Fyndiq Raises $20M To Take Its Bargain Marketplace Beyond Sweden

Fyndiq, a startup based out of Sweden that has built an online marketplace for merchants and brands to sell bargain-basement and end-of-run goods for as much as 70% off the original retail price, has raised $20 million — funding that it will be using to take its already-profitable business to new markets, with an eye to expanding specifically in the UK, Germany and Poland first.

The funding is notable in that it was led by one of the more prominent VCs based in the Nordics, Northzone, which was an early investor in Spotify, as well as Videoplaza (sold recently to Ooyala), mobile payments company iZettle, Trustpilot and many others. The other investor in this round, Industrifonden, is a VC backed by the Swedish government that invests in startups from the country to help scale them internationally. Before this, Fyndiq had raised about $6 million, CEO and co-founder Dinesh Nayar tells me, from angels that include former SAS CEO Jan Carlzon.

Fyndiq’s valuation is not being disclosed in this round, but Nayar says that he and the other four co-founders — Micael Widell, Fredrik Norberg, David Brudö and Dan Nilsson — remain the majority shareholders.

Amazon has made its name in e-commerce by offering a one-stop online shop both to buy goods and digital services from third parties as well as Amazon itself, but there have been a number of others who are pushing pure-marketplace models, where the focus is on third-party retailers with no stock belonging to the store/platform itself.

While eBay and Alibaba are both expanding their marketplace services across international borders, Fyndiq is part of the new wave of sites that have emerged as national leaders that are also building on this idea. (Another is Snapdeal in India, which last month announced a mammoth round of $627 million led by Softbank to expand its business.)

“We will never carry own stock,” Nayar tells me. “We are a sales channel for merchants and merchants are our partners. Amazon is today everything for everyone and we believe that there is always a position/niche to take against a player like that. While operating a marketplace model, Fyndiq is the bargain superstore for bargain hunters. This is our niche.”

Fyndiq’s speciality is that it focuses specifically trying to shift on slow-selling products, those at the end of a sales run, or simply over produced items, which it sells for a lower price. (One item that caught my eye: a table-top, terracotta-domed pizza maker that lets everyone at the table can make their own. The pizza version of a fondue maker, I guess you could say.)

Currently, Fyndiq only takes a fee — 5% currently — on items that are sold. That is smart: letting merchants list items free of charge encourages a large range of stock on the site. There are some 230,000 products on offer on the site right now and Nayar’s main focus now is to add much more volume both in catalogue and transactions. Fyndiq then provides all the logistical underpinning to get that item delivered to the buyer.

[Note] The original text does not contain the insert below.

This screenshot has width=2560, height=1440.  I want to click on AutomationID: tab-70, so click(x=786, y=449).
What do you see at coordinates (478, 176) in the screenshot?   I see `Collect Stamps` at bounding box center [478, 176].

After what was a slow start in 2009 — this profile in Sweden’s Dagens Industri describes their early days living out of a mobile home in the early days, visiting and shopping themselves at brick-and-mortar bargain basement stores for market research — the formula now seems to be working. After making only $1 million in 2011, Fyndiq posted $17 million in sales in their last financial accounts for the year that ended April 2013, and they expect to have sales of $27 million in the next year. And while they posted a loss of $2.3 million last year, this year they expect to swing into the black.

And yet, it still remains to be seen whether Fyndiq will be able to keep its own margins and focus as it grows bigger. Companies like Fab found it very hard, for example, to scale the marketplace model and ended up retreating from it and pivoting to selling its own, reduced number of goods.

And of course companies like Amazon could easily decide to become more aggressive in their own bargain basement offerings. The company already owns Woot, which also played on the idea of offering new goods at big reductions, with a weekly “bag of crap” playing on the idea that not all these items have exactly been in high demand. Amazon now also seems to be making a bit more noise around its Warehouse Deals — where it sells opened or damaged-packaging items for deep discounts.